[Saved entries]
----------------------------------------

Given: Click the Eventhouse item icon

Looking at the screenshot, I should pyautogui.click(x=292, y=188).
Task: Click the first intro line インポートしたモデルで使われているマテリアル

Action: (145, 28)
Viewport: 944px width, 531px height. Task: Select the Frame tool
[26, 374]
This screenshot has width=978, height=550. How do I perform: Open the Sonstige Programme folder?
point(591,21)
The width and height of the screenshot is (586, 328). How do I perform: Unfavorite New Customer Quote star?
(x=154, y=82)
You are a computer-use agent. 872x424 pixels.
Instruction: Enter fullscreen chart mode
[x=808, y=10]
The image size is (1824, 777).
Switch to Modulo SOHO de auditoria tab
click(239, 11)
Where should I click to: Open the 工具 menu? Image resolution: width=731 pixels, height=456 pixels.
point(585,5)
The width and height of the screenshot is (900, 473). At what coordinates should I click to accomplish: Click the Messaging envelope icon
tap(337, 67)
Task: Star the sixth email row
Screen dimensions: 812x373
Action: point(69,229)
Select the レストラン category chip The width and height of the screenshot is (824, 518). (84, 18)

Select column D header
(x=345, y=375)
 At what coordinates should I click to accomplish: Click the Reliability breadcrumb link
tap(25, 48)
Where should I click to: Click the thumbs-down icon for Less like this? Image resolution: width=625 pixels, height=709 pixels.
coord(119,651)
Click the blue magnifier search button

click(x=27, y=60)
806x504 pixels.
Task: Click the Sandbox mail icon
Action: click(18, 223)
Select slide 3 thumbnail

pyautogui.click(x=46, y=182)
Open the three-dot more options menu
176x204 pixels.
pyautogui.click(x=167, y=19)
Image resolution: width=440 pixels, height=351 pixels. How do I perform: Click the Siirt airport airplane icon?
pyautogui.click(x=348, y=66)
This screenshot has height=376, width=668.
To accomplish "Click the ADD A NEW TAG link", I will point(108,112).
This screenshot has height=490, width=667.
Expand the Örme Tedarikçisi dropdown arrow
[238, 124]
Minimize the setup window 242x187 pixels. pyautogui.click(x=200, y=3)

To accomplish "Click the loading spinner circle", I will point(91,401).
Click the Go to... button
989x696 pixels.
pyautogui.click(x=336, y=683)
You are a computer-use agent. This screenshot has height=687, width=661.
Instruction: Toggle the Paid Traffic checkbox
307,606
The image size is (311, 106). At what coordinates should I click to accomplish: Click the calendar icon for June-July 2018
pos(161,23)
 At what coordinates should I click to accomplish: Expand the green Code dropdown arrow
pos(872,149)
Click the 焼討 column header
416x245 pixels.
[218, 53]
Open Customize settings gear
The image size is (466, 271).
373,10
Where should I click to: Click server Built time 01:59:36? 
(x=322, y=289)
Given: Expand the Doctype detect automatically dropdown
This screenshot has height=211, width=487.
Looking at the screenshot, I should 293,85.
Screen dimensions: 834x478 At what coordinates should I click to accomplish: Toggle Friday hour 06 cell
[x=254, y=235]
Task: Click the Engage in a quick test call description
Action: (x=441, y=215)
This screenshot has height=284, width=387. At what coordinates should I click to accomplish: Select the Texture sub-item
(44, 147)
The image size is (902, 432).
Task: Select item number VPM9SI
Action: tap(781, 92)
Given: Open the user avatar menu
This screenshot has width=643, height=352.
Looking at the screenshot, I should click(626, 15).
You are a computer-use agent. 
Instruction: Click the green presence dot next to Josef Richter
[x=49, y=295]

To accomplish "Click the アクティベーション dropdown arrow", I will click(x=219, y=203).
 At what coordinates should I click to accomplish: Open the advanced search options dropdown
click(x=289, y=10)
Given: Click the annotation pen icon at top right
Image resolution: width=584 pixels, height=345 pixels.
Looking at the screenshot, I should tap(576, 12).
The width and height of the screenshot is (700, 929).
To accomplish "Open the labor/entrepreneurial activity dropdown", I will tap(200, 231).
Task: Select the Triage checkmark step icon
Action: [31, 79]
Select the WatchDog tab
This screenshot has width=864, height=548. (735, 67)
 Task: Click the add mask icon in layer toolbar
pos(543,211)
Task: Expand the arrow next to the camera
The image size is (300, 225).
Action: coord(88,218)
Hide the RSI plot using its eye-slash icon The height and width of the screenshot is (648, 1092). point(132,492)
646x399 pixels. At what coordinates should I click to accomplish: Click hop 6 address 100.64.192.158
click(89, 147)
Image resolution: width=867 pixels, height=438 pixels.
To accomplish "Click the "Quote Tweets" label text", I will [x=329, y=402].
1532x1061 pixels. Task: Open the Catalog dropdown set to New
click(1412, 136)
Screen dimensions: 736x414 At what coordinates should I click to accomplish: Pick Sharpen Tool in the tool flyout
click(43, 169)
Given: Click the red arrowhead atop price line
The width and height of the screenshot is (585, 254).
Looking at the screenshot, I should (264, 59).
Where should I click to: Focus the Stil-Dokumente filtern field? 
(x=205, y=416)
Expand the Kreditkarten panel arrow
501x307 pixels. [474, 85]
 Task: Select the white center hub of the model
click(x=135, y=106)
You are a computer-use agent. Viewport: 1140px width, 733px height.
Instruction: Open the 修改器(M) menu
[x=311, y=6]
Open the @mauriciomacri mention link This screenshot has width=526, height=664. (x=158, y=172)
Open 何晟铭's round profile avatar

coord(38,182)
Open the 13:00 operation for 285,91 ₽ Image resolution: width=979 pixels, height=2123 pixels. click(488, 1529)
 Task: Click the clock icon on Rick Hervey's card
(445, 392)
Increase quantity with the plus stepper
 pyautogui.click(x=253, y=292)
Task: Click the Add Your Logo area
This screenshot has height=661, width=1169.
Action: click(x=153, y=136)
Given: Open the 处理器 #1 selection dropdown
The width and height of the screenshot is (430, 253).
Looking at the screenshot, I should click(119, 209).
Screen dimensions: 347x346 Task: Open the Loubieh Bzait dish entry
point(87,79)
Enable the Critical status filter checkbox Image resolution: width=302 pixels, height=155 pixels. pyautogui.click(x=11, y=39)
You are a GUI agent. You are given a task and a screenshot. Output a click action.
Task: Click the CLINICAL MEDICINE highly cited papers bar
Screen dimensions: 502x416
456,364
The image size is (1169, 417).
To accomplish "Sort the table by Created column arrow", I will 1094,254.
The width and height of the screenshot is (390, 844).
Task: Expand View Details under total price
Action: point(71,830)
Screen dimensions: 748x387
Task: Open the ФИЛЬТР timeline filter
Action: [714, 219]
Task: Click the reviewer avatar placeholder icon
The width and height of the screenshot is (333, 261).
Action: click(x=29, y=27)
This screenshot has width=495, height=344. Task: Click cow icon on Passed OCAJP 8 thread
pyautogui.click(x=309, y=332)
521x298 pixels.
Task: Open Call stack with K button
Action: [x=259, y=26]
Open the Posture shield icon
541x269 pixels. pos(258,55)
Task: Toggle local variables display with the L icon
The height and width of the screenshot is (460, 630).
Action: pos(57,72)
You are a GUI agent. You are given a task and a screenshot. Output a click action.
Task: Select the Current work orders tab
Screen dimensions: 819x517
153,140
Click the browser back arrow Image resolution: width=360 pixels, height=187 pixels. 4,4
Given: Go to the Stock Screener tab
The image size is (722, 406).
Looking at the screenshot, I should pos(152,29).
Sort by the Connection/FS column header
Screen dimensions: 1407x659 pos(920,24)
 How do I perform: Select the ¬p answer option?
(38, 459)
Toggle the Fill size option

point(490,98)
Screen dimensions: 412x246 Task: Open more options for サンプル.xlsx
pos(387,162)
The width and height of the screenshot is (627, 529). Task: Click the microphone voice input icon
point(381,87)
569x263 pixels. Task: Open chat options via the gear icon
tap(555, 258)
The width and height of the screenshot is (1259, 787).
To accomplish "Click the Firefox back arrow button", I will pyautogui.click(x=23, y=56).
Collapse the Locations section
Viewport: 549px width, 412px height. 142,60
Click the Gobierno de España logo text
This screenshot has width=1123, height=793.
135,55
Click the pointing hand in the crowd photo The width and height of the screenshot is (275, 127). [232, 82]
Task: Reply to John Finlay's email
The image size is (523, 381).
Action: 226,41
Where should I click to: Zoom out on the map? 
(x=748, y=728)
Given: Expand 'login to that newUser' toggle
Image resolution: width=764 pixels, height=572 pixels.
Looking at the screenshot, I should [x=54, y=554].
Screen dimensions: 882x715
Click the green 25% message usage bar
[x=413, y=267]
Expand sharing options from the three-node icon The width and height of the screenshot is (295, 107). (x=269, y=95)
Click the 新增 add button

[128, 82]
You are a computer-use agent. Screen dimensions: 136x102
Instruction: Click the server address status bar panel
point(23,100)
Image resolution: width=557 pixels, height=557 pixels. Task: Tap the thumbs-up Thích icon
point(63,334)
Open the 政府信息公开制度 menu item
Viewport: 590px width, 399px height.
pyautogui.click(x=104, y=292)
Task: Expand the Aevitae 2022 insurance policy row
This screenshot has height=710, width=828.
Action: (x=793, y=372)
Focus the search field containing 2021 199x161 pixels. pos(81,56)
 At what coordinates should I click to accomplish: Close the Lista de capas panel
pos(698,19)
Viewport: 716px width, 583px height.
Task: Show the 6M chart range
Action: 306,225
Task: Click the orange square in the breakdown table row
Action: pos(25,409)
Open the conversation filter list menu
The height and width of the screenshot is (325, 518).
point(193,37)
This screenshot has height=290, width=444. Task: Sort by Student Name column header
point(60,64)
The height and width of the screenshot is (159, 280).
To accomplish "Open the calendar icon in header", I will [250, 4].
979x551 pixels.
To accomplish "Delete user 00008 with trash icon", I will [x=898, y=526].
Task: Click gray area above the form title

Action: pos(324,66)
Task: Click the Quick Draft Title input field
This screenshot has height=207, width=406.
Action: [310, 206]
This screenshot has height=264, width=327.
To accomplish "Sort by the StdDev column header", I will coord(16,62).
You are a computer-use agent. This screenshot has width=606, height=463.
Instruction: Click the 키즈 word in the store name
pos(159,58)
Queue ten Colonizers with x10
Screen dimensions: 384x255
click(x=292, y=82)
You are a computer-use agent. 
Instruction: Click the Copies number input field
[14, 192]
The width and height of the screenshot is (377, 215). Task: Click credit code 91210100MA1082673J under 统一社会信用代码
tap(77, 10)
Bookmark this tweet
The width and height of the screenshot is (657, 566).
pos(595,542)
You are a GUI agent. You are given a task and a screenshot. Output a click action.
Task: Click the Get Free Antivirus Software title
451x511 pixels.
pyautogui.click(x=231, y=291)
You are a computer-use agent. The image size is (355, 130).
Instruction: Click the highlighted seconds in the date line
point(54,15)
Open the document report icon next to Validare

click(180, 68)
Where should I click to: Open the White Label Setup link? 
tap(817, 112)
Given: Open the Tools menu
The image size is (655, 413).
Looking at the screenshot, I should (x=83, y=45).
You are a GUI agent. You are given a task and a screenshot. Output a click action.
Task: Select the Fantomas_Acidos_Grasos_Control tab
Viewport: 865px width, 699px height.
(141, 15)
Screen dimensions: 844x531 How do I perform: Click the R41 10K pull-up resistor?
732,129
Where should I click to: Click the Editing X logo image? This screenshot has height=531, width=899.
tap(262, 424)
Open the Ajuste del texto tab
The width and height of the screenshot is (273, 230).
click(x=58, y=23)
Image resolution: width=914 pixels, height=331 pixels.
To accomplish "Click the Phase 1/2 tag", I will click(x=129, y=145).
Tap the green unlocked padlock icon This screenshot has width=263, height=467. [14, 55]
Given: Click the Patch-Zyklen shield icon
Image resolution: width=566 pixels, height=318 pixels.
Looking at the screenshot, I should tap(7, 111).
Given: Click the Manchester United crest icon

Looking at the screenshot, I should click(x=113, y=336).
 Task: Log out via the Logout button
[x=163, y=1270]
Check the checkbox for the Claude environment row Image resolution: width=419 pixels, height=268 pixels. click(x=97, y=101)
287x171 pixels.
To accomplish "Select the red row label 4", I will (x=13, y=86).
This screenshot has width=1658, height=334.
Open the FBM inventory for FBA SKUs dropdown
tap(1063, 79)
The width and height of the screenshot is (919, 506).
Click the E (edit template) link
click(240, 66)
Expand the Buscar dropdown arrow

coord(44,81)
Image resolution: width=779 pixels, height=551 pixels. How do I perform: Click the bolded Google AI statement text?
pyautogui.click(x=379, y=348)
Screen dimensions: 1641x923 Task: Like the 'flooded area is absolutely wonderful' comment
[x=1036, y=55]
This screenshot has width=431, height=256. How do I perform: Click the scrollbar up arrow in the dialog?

----------------------------------------

WORK ORDER: Look for the string "computer" in the records, and copy every line where it is found.

OUTPUT OF THE TASK:
You are a computer-use agent. 872x424 pixels.
You are a computer-use agent. This screenshot has height=687, width=661.
You are a computer-use agent. 
You are a computer-use agent. Viewport: 1140px width, 733px height.
You are a computer-use agent. Screen dimensions: 136x102
You are a computer-use agent. This screenshot has width=606, height=463.
You are a computer-use agent. 
You are a computer-use agent. The image size is (355, 130).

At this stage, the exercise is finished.